Federal Court of Australia
Shlomi v Anything4Views Pty Ltd [2026] FCA 873
File number(s): | NSD 1742 of 2025 |
Judgment of: | JACKMAN J |
Date of judgment: | 6 July 2026 |
Catchwords: | PRACTICE AND PROCEDURE – application for further security for costs – where security for costs previously ordered by consent as a result of binding agreement between parties – where consent orders provide liberty to seek further security after filing of evidence – where evidence has not yet been filed – where additional costs incurred in discovery process not beyond ordinary vicissitudes of litigation – no sufficient justification given to vary consent orders – application dismissed |
Cases cited: | Aravanis (Trustee) v Twin Investors Pty Ltd, in the matter of the Bankrupt Estate of Kapp (Standing of Third Respondent) [2021] FCA 359 |
Division: | General Division |
Registry: | New South Wales |
National Practice Area: | Intellectual Property |
Sub-area: | Copyright and Industrial Designs |
Number of paragraphs: | 7 |
Date of hearing: | 6 July 2026 |
Counsel for the Applicants: | Mr M Hazan |
Solicitor for the Applicants: | Benjamin Lawyers |
Counsel for the Respondents: | Mr A Cornish |
Solicitor for the Respondents: | Carmody Lawyers |
ORDERS
NSD 1742 of 2025 | ||
| ||
BETWEEN: | OFFER VINCE SHLOMI First Applicant SQUARE ONE ENTERTAINMENT INC Second Applicant | |
AND: | ANYTHING4VIEWS PTY LTD First Respondent CHAD LANCE ROBERTS Second Respondent | |
order made by: | JACKMAN J |
DATE OF ORDER: | 6 JULY 2026 |
THE COURT ORDERS THAT:
1. The interlocutory application filed by the Respondents on or about 10 June 2026 be dismissed.
2. The Respondents pay the Applicants costs of that interlocutory application.
Note: Entry of orders is dealt with in Rule 39.32 of the Federal Court Rules 2011.
REASONS FOR JUDGMENT
Delivered ex tempore, revised from transcript
JACKMAN J:
1 This is an interlocutory application for further security for costs in the amount of $50,000, in addition to the amounts set out in the existing consent orders. Security has been sought in the proceedings on the basis that the applicants are resident in the United States, without assets in Australia.
2 After some negotiations between the solicitors for the parties, on 4 November 2025 the parties agreed to consent orders which were signed by the respective solicitors to resolve the question of security for costs for the time being. Those orders provided relevantly:
2. The Applicants, on a without admissions basis, are to pay the sum of $77,000 into Court as security for costs in the following tranches:
(a) $7,000 by 12 November 2025;
(b) $26,000 within 7 days after service of the Applicants’ lay and expert evidence; and
(c) $44,000 no later than 30 days prior to the date set for hearing.
3. The Respondents have liberty to seek further security, after the filing of their expert and lay evidence, and by no later than 45 days prior to the date set for hearing.
3 The applicants have paid the first tranche of security pursuant to those orders. Those orders resolved by way of compromise a dispute between the parties as to the amount of security to be provided and the timing of the provision of security. In my view, the consent orders represented a binding agreement between the parties to compromise that dispute.

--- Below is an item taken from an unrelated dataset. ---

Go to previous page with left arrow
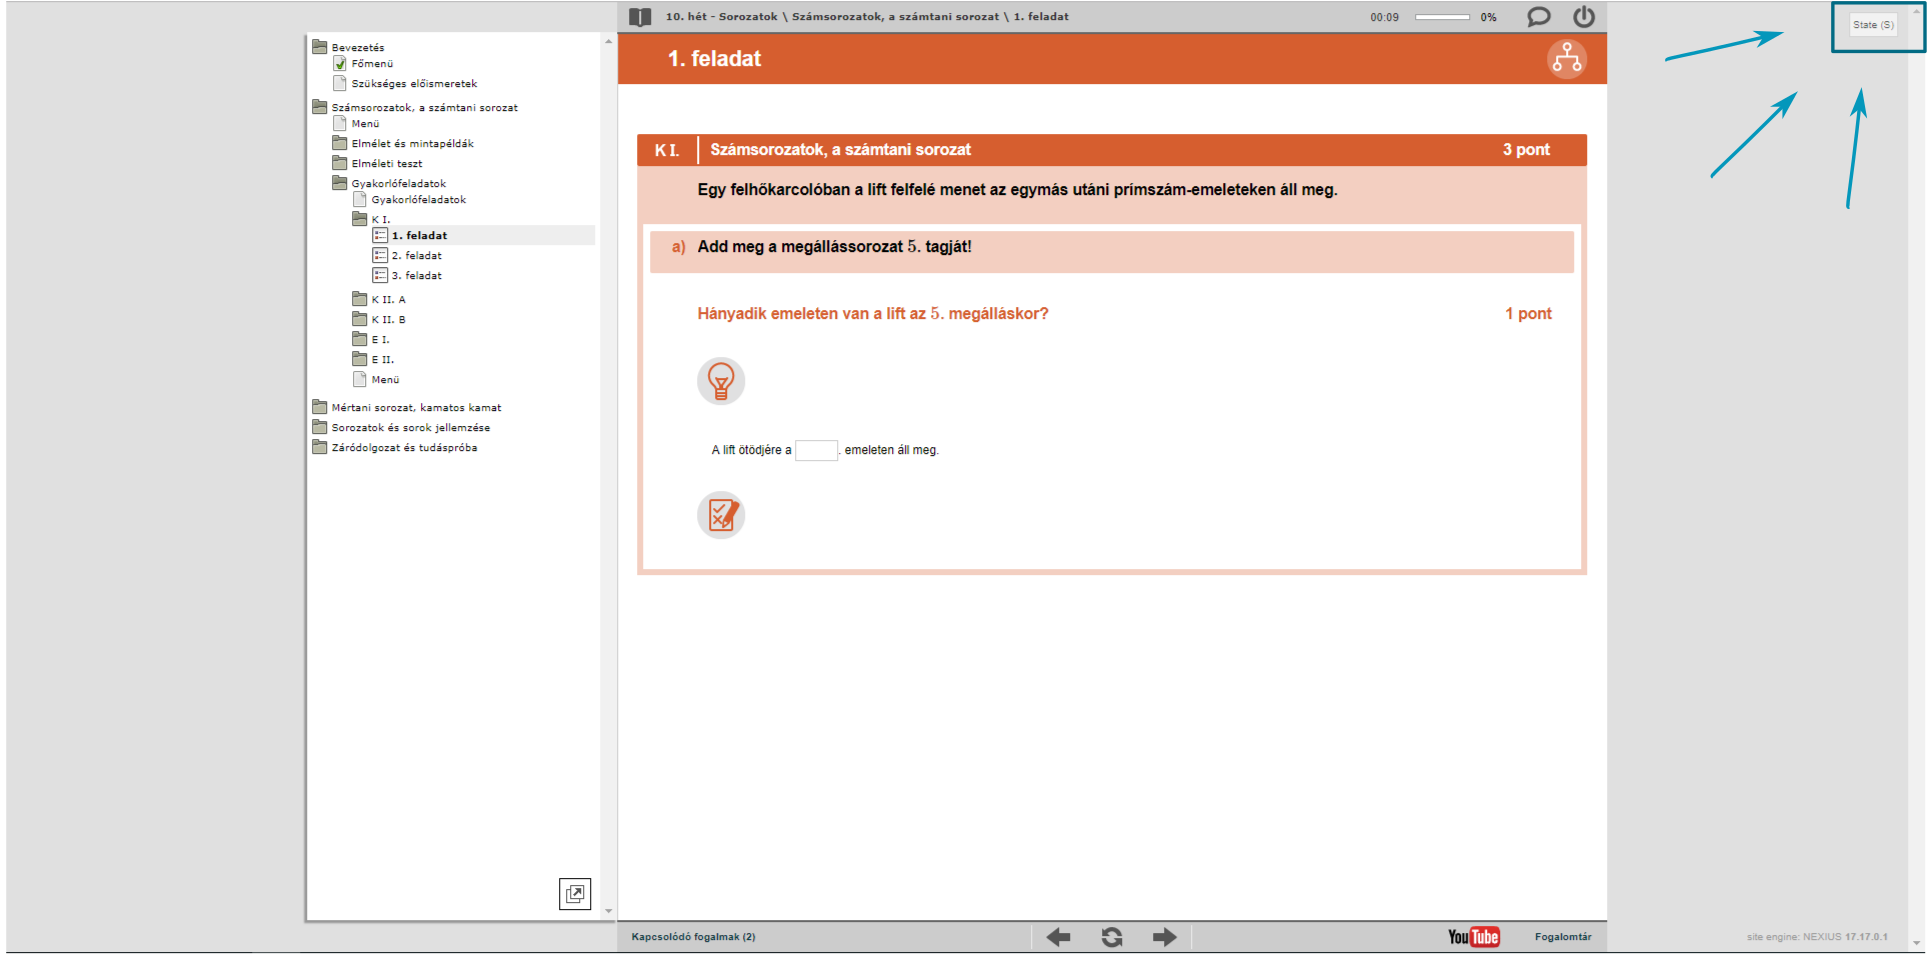This screenshot has height=960, width=1928. pyautogui.click(x=1058, y=937)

4 The effect of Order 3 made on 4 November 2025 is plainly that the respondents agreed that they would make no further application for security for costs until the respondents had filed their lay and expert evidence. Neither party has yet filed their evidence.
5 I accept that the Court has power to vary a consent order even when it represents a contractually binding agreement: Aravanis (Trustee) v Twin Investors Pty Ltd, in the matter of the Bankrupt Estate of Kapp (Standing of Third Respondent) [2021] FCA 359 at [13] (Perram J). However in the present circumstances, I do not regard there as being sufficient justification warranting a variation of the orders of 4 November 2025. In particular, I do not think that there has been any material change in circumstances. While the respondents may well have spent more on the proceedings than they envisaged spending up to the time of serving their evidence, that is an ordinary vicissitude of litigation which must have been anticipated as a realistic risk when the respondents agreed to the orders of 4 November 2025. The fact that discovery has been ordered before the filing and service of evidence is a usual feature of litigation in this Court, and any experienced solicitor acting for the respondents in the present case would have anticipated the realistic possibility of discovery being sought by the applicants before the service of evidence. The fact that the itemised calculations provided by the respondents’ solicitor in support of their initial claim for security for costs did not include the step of discovery does not indicate, in my view, that the respondents’ solicitor did not contemplate a realistic possibility of discovery having to be provided if the applicants sought such discovery. In any event, discovery has added only $17,000 to the costs incurred to date, whereas the claim for further security for costs is in the amount of $50,000. Further, the evidence shows that the first applicant has made significant financial decisions based on the regime agreed on 4 November 2025 remaining operative.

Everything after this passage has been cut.